--- The task ---
The entries below hold a line with "Given: Click the emoji after 两套小广告" and a line with "Viewport: 501px width, 206px height.". Return those lines and all that lie between them, exactly and only.

*** Opening Working data ***

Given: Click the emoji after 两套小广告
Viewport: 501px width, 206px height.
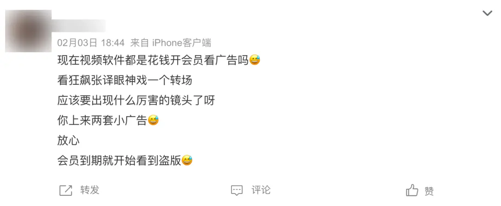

*** Closing Working data ***
*** Opening Working data ***

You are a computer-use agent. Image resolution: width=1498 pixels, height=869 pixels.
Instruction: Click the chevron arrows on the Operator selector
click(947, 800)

*** Closing Working data ***
*** Opening Working data ***

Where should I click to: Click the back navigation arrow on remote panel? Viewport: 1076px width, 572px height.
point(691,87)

*** Closing Working data ***

--- Answer to the problem ---
Given: Click the emoji after 两套小广告
Viewport: 501px width, 206px height.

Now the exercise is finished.